DTI Artifacts and Limitations

It is important to keep in mind that DTI reconstructed fibers and tracts are not the visualization of an anatomic structure but an estimation of these structures via the diffusion anisotropy. Therefore, there are several limitations inherent to DTI and tractography techniques, which must be known before interpreting the information given by orientation color maps and reconstructed fiber tracts. These limitations have already been described extensively.

Crossing fibers

In DTI acquisitions, each voxel can contain a large number of fibers. The estimate of orientation of the tensor is therefore an average of the orientations of all the fibers contained within the voxel. When the fibers are coherently organized in a parallel fashion, the orientation of the tensor truly reflects the orientation of the underlying fibers. However, when fibers cross within a voxel, the voxel-averaged estimate of orientation cannot accurately summarize the orientation of the underlying fibers.

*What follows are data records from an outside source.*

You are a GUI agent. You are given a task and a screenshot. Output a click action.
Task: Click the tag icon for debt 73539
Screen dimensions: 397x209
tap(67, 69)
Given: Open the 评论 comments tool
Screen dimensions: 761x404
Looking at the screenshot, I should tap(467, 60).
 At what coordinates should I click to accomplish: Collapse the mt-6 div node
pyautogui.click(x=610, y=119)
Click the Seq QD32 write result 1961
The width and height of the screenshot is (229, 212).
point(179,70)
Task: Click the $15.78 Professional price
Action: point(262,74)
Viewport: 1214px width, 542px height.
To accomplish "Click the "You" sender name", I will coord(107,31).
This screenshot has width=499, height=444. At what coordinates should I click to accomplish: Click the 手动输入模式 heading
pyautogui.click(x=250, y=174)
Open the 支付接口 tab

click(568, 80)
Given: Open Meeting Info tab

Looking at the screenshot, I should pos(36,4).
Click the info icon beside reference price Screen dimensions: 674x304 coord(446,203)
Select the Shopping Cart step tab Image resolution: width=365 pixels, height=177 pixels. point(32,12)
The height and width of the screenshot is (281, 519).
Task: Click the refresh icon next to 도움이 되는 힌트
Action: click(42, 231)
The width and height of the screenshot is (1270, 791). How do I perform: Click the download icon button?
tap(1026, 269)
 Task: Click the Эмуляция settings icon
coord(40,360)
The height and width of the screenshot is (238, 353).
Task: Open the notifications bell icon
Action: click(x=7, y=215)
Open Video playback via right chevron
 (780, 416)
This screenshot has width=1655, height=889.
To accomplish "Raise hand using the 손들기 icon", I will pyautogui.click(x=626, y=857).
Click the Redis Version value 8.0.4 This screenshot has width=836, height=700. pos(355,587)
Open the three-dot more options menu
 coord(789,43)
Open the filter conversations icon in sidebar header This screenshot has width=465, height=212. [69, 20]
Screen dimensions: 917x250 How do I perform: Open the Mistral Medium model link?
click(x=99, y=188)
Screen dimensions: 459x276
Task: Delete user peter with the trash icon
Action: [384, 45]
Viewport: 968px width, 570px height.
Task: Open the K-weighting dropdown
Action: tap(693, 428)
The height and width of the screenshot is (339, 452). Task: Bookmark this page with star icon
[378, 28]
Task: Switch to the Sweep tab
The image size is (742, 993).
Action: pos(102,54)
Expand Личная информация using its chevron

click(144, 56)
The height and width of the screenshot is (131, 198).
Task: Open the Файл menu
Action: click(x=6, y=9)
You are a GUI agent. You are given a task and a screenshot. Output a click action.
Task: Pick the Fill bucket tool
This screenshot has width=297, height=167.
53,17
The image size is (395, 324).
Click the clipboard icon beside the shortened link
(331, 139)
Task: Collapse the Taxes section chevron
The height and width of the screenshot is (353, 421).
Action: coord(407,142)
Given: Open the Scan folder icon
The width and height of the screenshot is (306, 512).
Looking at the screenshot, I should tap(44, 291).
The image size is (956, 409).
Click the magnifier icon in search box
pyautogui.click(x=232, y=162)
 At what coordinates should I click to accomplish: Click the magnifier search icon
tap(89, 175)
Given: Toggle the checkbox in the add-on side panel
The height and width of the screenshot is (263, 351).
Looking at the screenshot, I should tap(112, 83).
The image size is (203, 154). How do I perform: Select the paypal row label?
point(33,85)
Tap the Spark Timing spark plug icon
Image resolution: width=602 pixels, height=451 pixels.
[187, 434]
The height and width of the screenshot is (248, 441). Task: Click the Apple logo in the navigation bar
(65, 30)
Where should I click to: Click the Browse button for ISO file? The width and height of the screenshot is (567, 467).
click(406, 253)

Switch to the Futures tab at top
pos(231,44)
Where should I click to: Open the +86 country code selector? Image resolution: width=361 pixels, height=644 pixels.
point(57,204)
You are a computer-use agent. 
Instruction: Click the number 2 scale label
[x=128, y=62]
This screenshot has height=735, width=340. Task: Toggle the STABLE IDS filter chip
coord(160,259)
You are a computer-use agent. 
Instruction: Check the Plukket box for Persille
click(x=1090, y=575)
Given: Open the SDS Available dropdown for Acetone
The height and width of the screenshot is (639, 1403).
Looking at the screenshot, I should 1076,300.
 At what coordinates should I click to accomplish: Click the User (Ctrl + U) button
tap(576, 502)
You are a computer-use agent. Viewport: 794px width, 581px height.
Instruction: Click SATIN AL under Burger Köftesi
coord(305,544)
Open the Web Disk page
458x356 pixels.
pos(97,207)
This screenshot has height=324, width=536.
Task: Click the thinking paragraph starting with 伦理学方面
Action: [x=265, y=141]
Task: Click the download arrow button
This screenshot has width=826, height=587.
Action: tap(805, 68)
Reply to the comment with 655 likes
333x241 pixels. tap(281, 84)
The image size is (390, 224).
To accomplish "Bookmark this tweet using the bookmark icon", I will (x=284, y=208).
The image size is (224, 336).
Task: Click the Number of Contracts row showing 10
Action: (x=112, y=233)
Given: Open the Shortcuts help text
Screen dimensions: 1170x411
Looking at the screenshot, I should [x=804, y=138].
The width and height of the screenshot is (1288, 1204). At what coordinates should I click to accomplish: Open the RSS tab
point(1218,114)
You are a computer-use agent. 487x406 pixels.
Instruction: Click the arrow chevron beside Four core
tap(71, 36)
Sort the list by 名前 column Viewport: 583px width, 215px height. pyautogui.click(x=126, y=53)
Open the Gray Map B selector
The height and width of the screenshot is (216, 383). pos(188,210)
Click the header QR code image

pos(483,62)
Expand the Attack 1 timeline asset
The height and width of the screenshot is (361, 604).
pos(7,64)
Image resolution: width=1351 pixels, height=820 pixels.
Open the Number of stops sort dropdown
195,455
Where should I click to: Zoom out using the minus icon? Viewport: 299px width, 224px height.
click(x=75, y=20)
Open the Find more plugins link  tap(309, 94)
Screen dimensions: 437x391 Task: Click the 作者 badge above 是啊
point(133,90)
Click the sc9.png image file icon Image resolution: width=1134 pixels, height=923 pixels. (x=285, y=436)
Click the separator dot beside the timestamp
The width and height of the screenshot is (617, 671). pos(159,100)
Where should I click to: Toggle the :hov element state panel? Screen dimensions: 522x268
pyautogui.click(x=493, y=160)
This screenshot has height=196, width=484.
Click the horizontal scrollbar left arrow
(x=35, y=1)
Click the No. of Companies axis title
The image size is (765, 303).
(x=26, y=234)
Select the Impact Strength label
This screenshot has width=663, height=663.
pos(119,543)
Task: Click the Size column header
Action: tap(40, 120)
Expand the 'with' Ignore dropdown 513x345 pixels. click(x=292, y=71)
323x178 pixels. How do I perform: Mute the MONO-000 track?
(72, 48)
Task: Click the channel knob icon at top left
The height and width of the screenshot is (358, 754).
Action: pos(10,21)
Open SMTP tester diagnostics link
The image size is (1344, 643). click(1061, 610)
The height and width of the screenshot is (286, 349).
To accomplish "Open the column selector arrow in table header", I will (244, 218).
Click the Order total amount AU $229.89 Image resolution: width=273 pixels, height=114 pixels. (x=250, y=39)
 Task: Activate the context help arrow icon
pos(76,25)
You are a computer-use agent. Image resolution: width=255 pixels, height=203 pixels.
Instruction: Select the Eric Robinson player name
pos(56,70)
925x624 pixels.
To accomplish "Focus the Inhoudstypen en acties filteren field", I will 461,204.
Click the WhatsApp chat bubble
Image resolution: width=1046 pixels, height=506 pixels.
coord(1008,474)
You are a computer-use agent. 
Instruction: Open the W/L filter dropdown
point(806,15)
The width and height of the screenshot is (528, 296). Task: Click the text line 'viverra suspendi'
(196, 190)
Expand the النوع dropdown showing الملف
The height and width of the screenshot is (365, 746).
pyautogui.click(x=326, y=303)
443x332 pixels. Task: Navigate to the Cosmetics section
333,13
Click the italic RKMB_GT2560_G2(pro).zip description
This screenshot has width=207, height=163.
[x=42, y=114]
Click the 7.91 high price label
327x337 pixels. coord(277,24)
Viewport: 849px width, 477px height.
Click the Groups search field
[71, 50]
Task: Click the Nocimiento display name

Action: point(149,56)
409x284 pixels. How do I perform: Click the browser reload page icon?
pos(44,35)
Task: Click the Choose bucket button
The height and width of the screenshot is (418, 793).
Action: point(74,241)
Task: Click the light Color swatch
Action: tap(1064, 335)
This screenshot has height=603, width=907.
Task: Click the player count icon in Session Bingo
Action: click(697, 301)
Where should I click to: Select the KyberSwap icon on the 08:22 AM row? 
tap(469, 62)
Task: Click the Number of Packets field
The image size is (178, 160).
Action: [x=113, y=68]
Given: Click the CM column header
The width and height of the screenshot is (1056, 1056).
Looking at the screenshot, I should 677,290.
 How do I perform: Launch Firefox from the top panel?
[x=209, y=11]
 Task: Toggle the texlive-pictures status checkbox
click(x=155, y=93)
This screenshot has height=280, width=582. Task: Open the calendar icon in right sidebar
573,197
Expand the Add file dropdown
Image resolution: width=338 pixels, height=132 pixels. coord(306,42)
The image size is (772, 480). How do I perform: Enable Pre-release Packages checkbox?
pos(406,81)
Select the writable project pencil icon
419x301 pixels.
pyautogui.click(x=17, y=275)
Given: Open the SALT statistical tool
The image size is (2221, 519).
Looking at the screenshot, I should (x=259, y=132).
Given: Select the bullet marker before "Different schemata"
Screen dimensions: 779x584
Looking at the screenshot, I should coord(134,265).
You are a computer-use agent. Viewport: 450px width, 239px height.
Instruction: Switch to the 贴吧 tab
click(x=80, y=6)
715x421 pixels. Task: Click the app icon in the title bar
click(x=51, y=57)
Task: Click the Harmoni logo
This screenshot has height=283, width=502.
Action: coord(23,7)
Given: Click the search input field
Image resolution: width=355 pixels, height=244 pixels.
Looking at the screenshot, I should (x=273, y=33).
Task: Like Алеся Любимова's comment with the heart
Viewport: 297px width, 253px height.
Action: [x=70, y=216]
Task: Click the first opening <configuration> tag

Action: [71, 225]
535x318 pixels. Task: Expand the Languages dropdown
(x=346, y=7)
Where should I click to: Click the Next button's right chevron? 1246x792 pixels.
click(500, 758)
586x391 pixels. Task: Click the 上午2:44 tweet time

This explains that DTI tractography fails to reconstruct some existing fibers. For example, the corticospinal tract has a fan-shaped morphology in the centrum semiovale. However, DTI fiber tracking most often reconstructs only fibers originating from the vertex. This reconstruction is attributable to the existence of multiple crossing fibers in the centrum semiovale, which leads to inaccuracy in the estimation of the direction anisotropy in these voxels.

This problem can be overcome with other diffusion techniques, such as the high angular resolution diffusion imaging (HARDI), which has the ability to extract different orientations of fibers in voxels containing multioriented fiber populations. Several algorithms can be used to reconstruct diffusion orientations from HARDI images, the most popular being Q-ball reconstruction. Q-ball can distinguish distinct fiber populations in each voxel and reconstruct portions of tracts that could not be evidenced with DTI.

The main limitation of HARDI in clinical practice is the length of the scan acquisition because it requires a large number of gradient directions and higher b values.

Spurious fibers

Acquisition noise and crossing fibers can induce a corrupted estimate of orientation in a voxel from which a spurious aberrant fiber can be generated. These fibers have the same appearance as the fibers of the expected tract, except that they are anatomically incorrect ( Fig. 6 ). Determining whether some fibers are spurious or anatomically coherent can be difficult. Strong a priori knowledge of fiber tract anatomy provides valuable information in this context.